For the word "button", count the lines of the data that include it and give only the total.

[Opening SOURCE INFORMATION section]

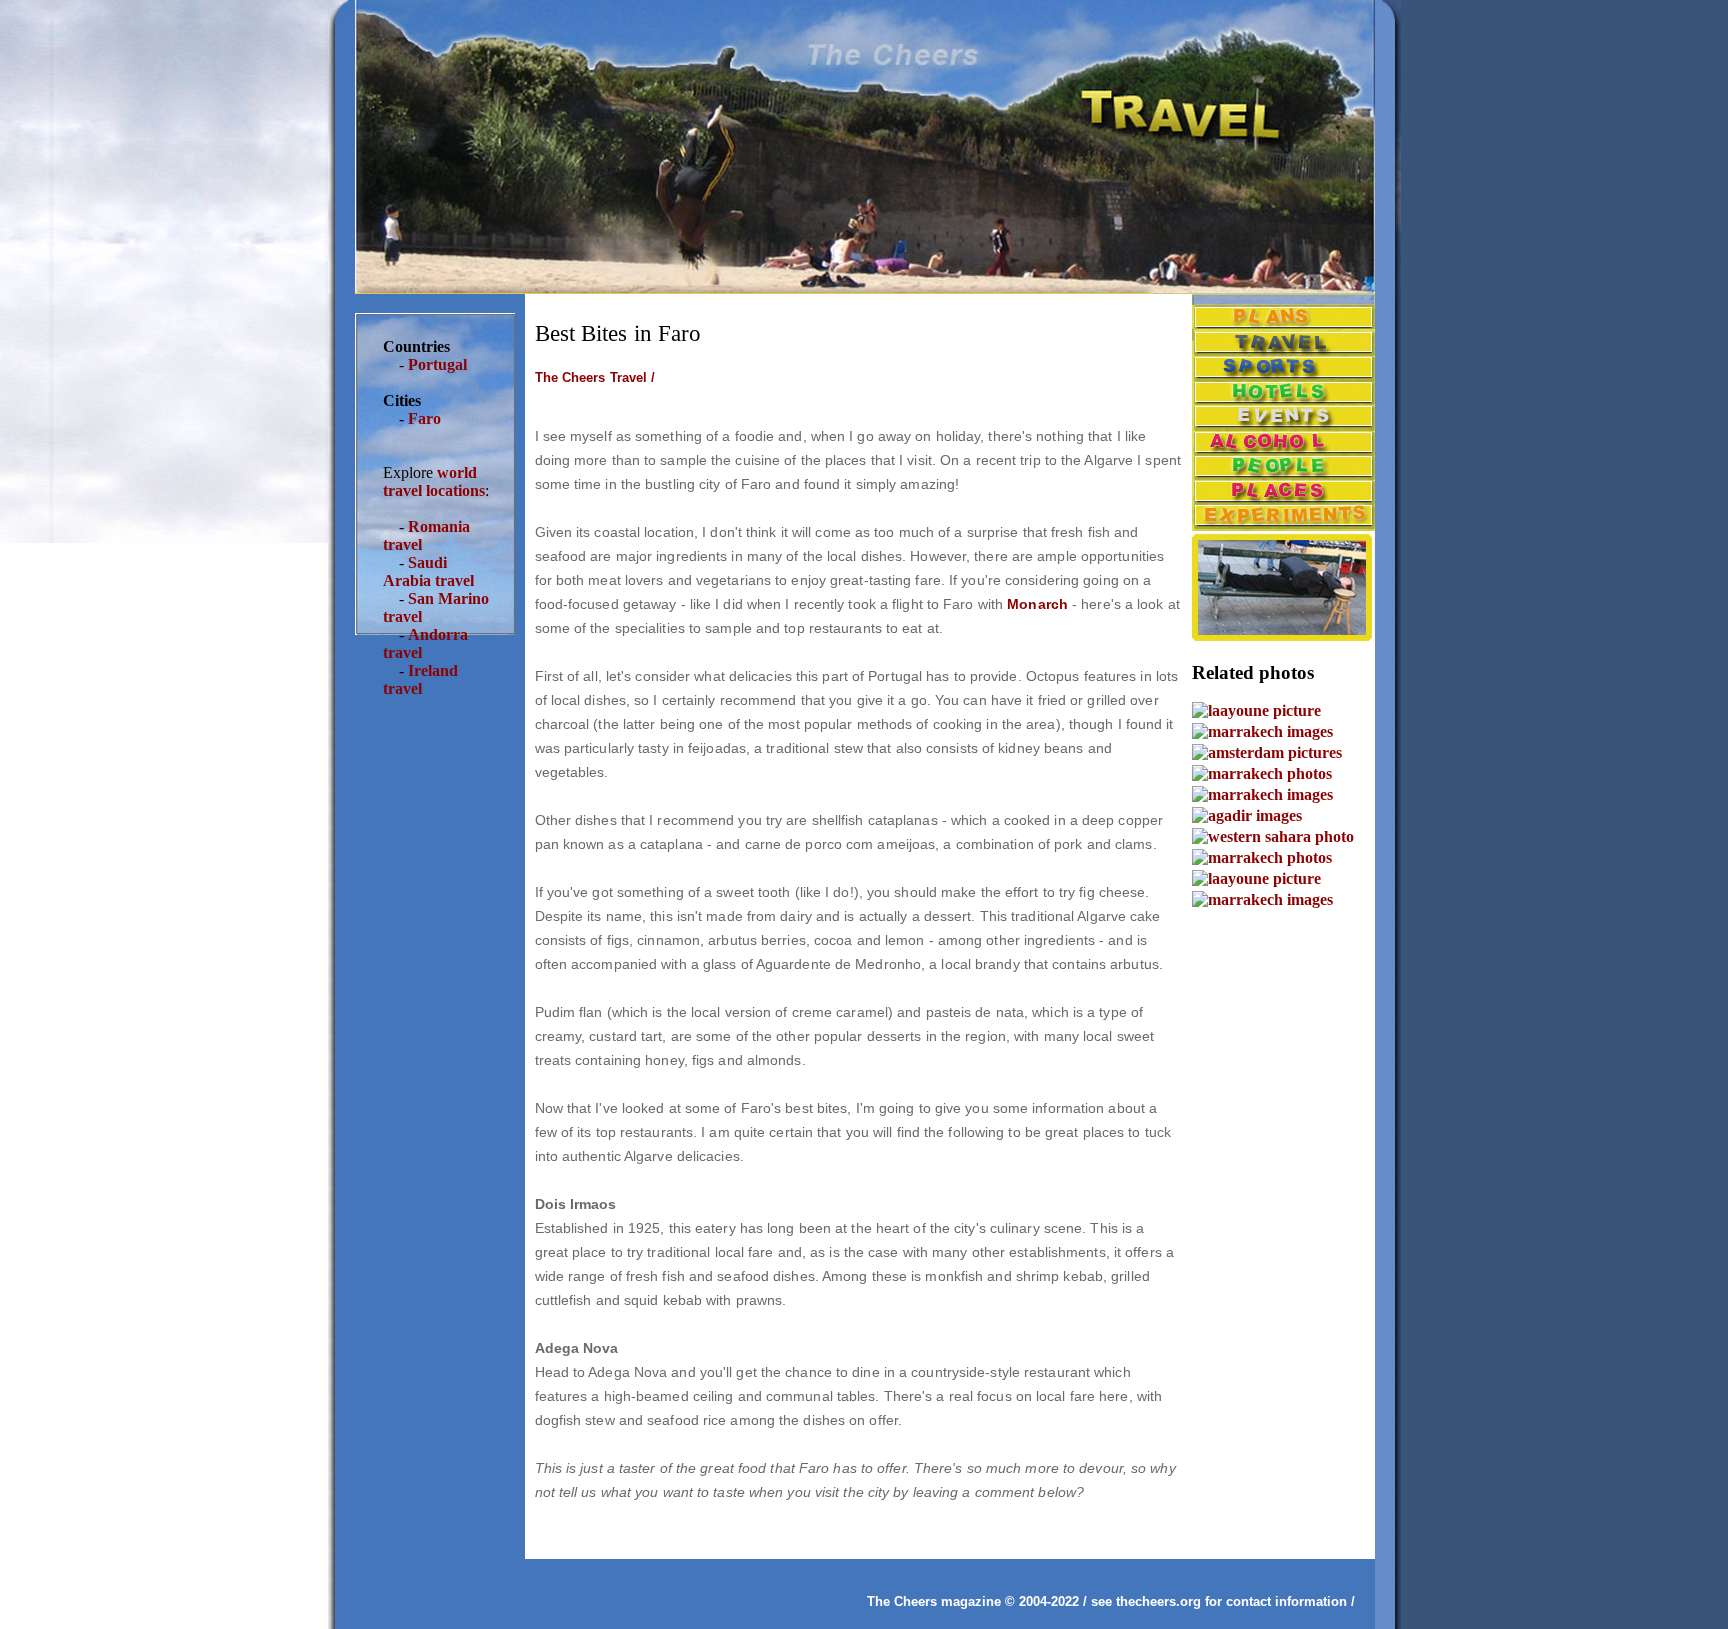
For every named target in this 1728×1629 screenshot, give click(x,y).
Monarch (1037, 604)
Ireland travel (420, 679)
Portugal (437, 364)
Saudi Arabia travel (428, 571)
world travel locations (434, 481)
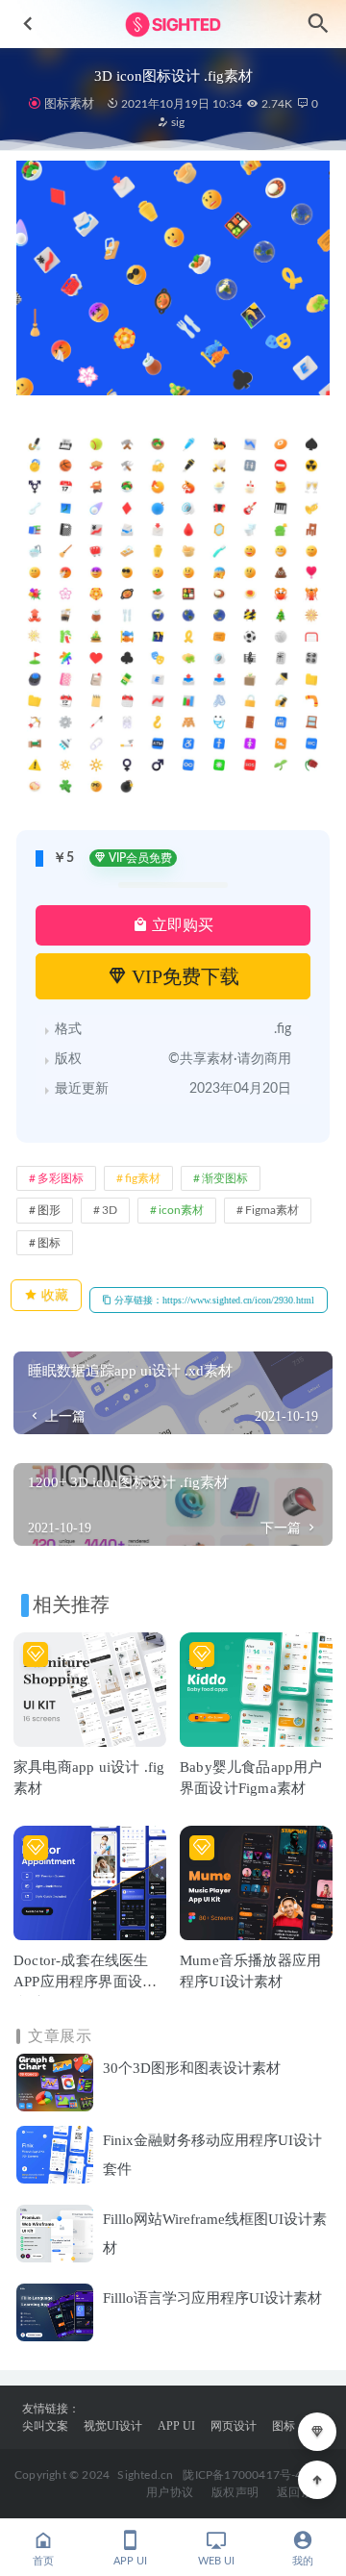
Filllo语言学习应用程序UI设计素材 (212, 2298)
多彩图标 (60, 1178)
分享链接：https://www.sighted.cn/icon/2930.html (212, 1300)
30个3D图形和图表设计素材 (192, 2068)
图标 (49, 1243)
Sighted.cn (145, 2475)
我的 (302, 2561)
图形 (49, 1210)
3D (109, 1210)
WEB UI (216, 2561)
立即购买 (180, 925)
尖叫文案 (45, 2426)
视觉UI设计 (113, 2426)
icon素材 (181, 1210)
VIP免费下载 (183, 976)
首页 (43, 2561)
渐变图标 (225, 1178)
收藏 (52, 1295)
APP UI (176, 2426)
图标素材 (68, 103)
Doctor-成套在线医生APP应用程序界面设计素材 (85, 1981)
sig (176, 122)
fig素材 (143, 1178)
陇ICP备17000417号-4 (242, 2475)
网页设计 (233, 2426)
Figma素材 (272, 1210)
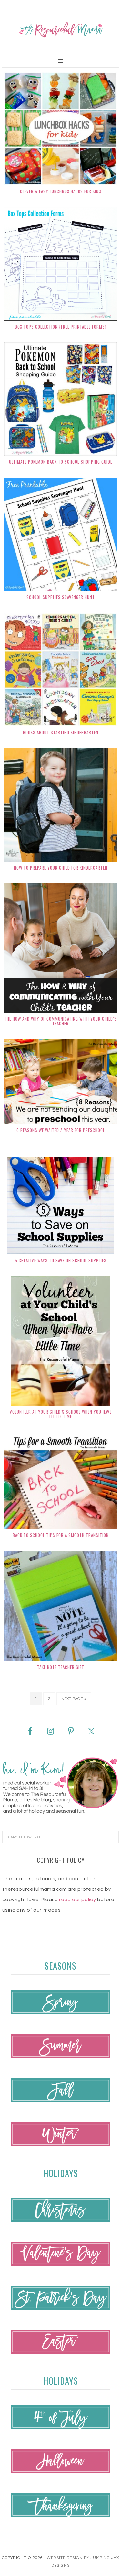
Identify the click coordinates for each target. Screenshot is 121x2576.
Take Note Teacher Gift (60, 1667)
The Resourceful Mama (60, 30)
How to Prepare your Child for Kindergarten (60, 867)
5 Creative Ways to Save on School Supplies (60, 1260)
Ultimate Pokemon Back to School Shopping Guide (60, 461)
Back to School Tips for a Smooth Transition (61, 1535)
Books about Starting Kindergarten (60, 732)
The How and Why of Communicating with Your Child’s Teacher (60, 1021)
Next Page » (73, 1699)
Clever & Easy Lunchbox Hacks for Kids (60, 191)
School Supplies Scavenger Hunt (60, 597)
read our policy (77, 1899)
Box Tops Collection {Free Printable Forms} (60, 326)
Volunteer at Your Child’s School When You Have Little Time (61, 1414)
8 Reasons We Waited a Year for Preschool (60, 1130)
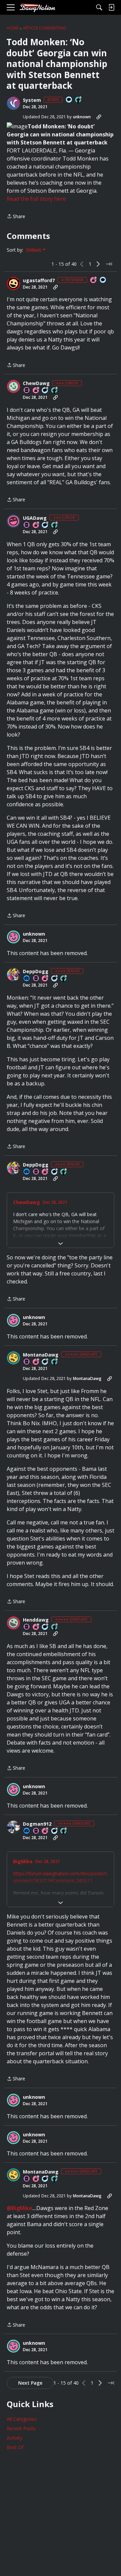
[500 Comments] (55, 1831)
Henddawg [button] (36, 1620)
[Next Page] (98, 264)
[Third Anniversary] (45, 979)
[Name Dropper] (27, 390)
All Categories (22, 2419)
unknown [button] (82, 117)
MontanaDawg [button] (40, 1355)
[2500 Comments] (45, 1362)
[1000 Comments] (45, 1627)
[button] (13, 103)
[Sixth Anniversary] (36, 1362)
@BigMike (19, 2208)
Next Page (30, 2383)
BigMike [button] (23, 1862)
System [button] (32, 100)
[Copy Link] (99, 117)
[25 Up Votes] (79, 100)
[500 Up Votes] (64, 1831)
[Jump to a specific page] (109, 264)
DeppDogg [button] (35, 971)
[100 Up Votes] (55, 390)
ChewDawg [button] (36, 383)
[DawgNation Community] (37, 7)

[Closing SOURCE INFORMATION section]

→ **SOLVED EXERCISE**
8